Segundo um estudo recente da Direcção-Geral de Agricultura e Desenvolvimento Rural (DGADR), cerca de 94% dos agricultores portugueses manifestaram interesse em investir em soluções de digitalização até 2026. Ainda de acordo com este estudo, a digitalização poderá representar um incremento de 20% na produtividade média por hectare, com redução de custos operacionais que pode atingir os 25%. Um levantamento da CAP (Confederação dos Agricultores de Portugal) acrescenta que 70% dos jovens agricultores já utilizam ferramentas digitais na gestão das suas explorações.
Estes avanços não são apenas tecnológicos, mas também sociais. Em freguesias como Videmonte (Guarda) ou Alvito (Beja), vê-se o regresso de jovens ao campo, atraídos não por uma visão romântica da agricultura, mas sim por um sector cada vez mais científico, digital e com futuro. A taxa de envelhecimento dos agricultores, que ultrapassa os 58 anos em média, poderá começar a inverter-se com esta nova dinâmica geracional. Em 2022, foram registadas 1.132 novas candidaturas ao programa de instalação de jovens agricultores, um aumento de 18% face ao ano anterior.

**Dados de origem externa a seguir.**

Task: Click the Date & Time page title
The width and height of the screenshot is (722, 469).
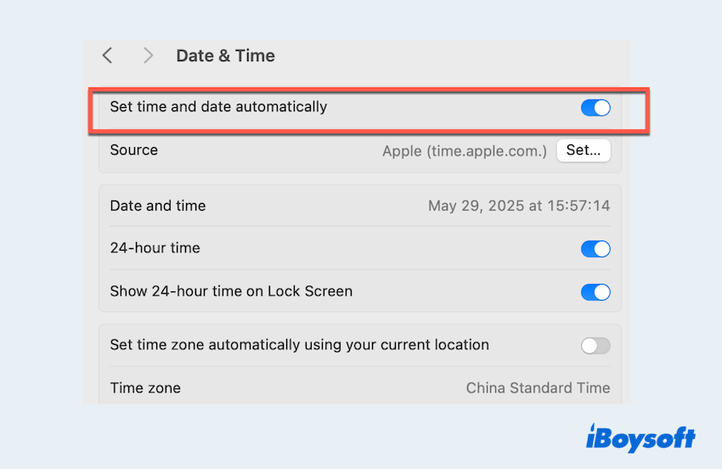Action: point(225,56)
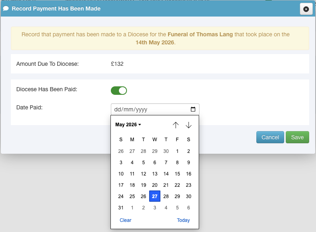Go to next month with down arrow

(x=189, y=125)
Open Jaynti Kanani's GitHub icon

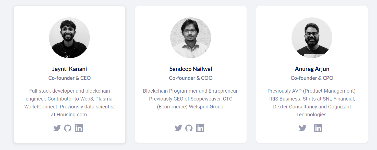[x=68, y=128]
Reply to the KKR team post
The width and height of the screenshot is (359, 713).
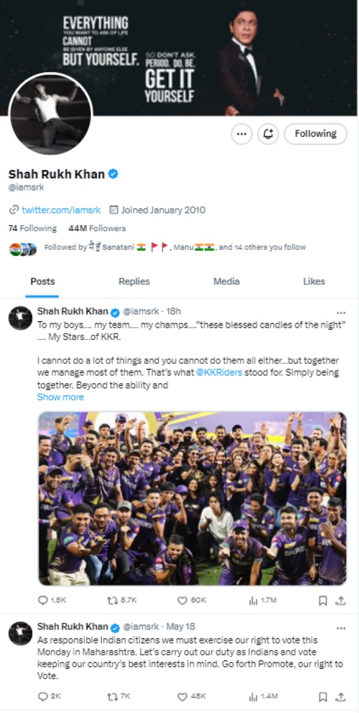tap(43, 600)
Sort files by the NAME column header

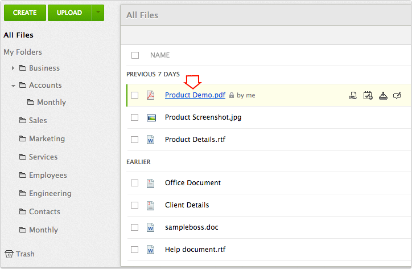(160, 55)
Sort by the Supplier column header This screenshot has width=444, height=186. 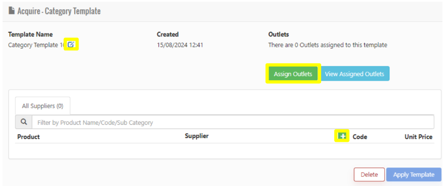pos(197,136)
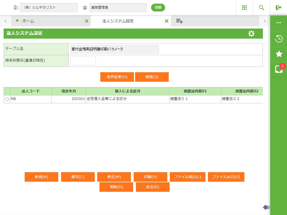Close the 法人システム設定 tab
Screen dimensions: 287x215
pyautogui.click(x=166, y=21)
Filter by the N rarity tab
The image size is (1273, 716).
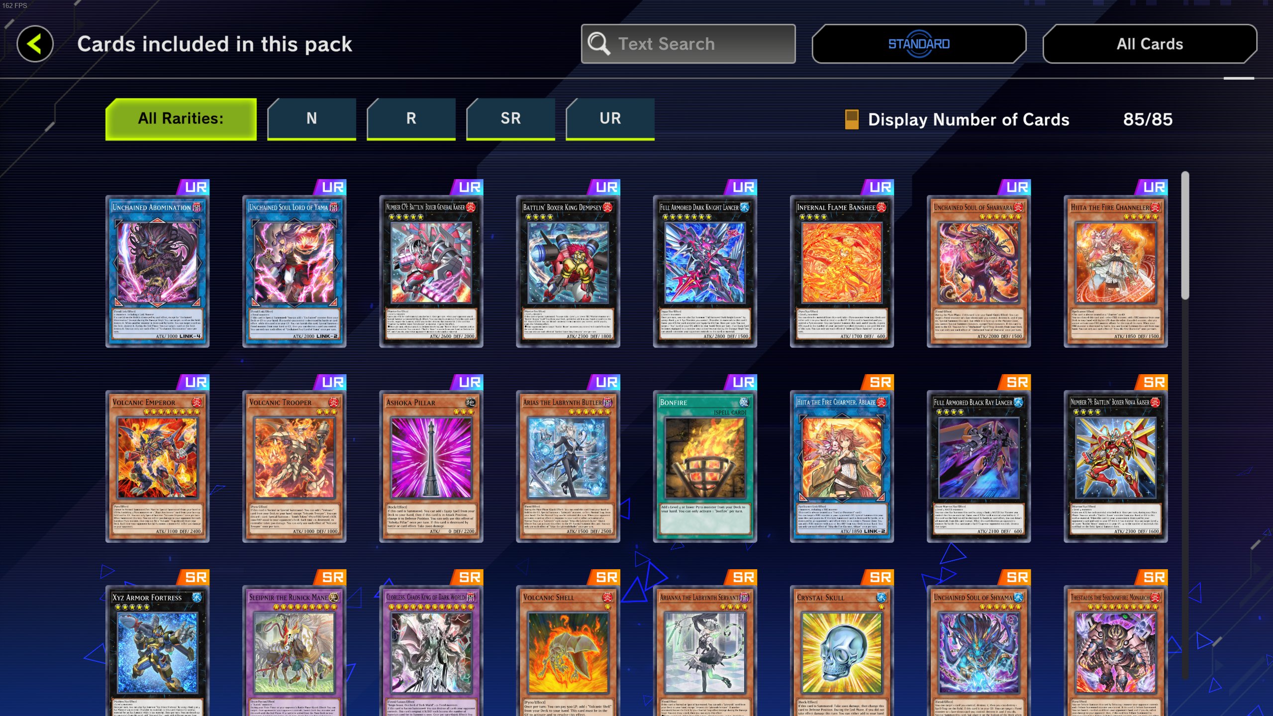coord(312,119)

Para além disso, a colaboração entre universidades, centros tecnológicos e empresas privadas está a criar um ecossistema robusto de inovação. A própria Comissão Europeia destaca Portugal como um dos países com maior crescimento em "agritech" nos últimos 5 anos, tendo duplicado o número de startups do sector desde 2018. Lisboa, Braga, Aveiro e Évora começam a despontar como hubs de inovação rural, atraindo inclusive investidores estrangeiros e instituições de financiamento internacionais.
A revolução está em curso, discreta mas determinada. Se outrora se dizia que Portugal era um país de agricultores, hoje podemos afirmar que está a tornar-se também um país de agricultores digitais. A transição está longe de estar concluída, mas cada hectare onde a tecnologia entra é um passo firme rumo a um futuro mais verde, eficiente e inclusivo para o mundo rural português.